SET EXERCISE 1 -> Print the listing lines exactly, everything from the line containing "The width and height of the screenshot is (2576, 700). Find" down to the line containing "insert audio and video is", with both of those lines included.

QUOTED PASSAGE ->
/---

No one embodies the dangers of crony capitalism more than Robert Rubin. I was reminded of this when reading a provocative new book called A Capitalism for the People: Recapturing The Lost Genius of American Prosperity by an economist named Luigi Zingales. It’s an excellent read, a populist screed that will resonate with Occupy Wall Street, the Tea Party and anyone who worries that corporate power is deployed in Washington to benefit the well-to-do at the expense of most everyone else.
Rubin’s story illustrates the trouble with the unholy alliance of big business, big government and wealthy elites that rule today’s Washington. Few who travel the Amtrak corridor have a more elite pedigree: An Eagle Scout, Robin’s resume includes a Harvard B.A., a Yale Law degree, a brief stint as a Wall Street lawyer, a top job at Goldman Sachs, seven years in Washington as an economic advisor and Treasury Secretary to President Clinton, followed by a triumphant return to Wall Street, as a director and chair of the executive committee at Citigroup.

\---

RECORDS ->
/---

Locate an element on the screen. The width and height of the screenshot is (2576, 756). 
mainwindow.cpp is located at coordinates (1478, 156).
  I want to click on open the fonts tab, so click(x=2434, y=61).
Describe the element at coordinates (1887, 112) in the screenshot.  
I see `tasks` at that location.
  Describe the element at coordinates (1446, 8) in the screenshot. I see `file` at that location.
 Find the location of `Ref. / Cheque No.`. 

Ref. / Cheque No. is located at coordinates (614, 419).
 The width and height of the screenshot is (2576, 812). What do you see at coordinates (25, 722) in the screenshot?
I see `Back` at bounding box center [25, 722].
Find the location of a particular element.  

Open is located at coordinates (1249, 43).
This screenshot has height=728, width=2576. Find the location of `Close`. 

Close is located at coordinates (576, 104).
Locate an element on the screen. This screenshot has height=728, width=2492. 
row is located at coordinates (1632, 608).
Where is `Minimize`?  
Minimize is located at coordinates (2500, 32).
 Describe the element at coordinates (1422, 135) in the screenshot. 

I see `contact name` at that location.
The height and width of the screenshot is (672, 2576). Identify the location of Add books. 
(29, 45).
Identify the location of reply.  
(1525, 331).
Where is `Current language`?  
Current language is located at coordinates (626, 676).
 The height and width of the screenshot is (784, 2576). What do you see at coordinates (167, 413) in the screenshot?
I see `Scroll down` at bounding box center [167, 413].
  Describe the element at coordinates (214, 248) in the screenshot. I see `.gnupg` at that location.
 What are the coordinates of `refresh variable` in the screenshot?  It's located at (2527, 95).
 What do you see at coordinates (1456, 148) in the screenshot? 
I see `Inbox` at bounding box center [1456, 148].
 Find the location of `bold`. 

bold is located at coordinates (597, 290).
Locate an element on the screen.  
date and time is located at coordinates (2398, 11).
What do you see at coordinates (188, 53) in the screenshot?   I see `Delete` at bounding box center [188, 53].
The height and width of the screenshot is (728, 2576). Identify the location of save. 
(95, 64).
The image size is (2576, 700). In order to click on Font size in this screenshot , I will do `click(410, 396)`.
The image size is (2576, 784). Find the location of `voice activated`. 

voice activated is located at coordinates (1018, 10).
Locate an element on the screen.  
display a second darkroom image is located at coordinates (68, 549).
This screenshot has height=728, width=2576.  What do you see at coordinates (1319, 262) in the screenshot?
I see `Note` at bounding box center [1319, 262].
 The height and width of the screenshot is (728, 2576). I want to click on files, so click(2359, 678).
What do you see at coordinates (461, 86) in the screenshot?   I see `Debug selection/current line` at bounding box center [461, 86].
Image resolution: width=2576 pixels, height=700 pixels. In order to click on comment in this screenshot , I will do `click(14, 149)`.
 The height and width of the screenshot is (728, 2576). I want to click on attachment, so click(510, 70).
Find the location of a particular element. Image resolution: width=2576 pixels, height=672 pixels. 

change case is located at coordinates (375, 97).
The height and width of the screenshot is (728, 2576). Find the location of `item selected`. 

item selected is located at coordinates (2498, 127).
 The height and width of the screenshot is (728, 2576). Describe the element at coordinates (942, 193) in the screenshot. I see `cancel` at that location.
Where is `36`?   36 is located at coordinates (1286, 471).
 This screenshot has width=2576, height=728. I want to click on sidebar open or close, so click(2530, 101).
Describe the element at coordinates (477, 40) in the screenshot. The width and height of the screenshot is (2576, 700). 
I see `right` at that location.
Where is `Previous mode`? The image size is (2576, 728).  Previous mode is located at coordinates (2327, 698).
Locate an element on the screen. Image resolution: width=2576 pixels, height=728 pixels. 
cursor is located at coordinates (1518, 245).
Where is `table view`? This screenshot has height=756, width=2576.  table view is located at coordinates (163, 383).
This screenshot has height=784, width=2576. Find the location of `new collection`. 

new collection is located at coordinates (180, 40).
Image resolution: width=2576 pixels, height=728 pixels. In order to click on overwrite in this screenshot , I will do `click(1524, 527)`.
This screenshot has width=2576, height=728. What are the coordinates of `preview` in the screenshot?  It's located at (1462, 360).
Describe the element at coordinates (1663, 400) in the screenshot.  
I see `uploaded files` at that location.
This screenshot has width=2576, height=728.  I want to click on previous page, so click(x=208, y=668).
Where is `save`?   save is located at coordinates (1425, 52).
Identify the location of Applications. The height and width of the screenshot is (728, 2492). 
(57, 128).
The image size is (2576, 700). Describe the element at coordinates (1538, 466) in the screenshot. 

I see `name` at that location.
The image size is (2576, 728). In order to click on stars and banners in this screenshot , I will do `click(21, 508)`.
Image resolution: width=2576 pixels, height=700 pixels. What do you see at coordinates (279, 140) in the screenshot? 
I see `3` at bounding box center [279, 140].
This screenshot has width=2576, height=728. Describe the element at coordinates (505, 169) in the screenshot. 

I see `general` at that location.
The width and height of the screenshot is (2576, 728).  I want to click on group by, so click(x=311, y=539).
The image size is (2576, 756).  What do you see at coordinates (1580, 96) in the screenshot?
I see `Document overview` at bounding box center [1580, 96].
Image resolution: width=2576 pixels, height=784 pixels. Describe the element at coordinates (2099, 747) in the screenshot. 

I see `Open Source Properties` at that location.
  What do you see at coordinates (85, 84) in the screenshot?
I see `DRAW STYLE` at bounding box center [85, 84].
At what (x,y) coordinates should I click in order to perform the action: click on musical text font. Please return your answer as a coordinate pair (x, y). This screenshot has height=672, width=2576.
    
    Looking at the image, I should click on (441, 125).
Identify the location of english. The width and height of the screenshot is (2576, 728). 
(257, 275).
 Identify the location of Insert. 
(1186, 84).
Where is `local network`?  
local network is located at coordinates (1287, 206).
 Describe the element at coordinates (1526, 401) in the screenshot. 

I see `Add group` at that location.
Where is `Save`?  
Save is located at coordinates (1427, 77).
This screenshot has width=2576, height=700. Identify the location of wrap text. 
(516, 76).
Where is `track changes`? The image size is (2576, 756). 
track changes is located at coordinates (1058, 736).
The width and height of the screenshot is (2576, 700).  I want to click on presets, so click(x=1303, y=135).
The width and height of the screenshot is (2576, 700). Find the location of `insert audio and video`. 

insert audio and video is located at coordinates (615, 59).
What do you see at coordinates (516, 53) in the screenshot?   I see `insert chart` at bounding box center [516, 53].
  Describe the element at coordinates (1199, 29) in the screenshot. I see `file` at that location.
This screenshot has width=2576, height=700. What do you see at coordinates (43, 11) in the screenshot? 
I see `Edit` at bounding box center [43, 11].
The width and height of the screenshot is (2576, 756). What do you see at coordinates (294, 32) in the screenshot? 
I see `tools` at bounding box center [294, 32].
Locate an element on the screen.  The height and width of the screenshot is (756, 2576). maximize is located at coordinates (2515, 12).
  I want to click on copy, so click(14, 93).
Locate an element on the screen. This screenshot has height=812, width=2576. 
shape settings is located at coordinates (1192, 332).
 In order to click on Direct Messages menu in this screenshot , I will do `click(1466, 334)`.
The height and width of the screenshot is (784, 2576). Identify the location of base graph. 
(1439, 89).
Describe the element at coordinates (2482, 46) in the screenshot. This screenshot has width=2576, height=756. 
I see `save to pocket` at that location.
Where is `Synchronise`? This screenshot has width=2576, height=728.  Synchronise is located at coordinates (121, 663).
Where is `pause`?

\---

SET EXERCISE 2 -> Output everything in the passage on crony capitalism from "No one embodies" down to "most everyone else.", reproduced verbatim.

ANSWER 1 ->
The width and height of the screenshot is (2576, 700). Find the location of `insert audio and video`. 

insert audio and video is located at coordinates (615, 59).

ANSWER 2 ->
No one embodies the dangers of crony capitalism more than Robert Rubin. I was reminded of this when reading a provocative new book called A Capitalism for the People: Recapturing The Lost Genius of American Prosperity by an economist named Luigi Zingales. It’s an excellent read, a populist screed that will resonate with Occupy Wall Street, the Tea Party and anyone who worries that corporate power is deployed in Washington to benefit the well-to-do at the expense of most everyone else.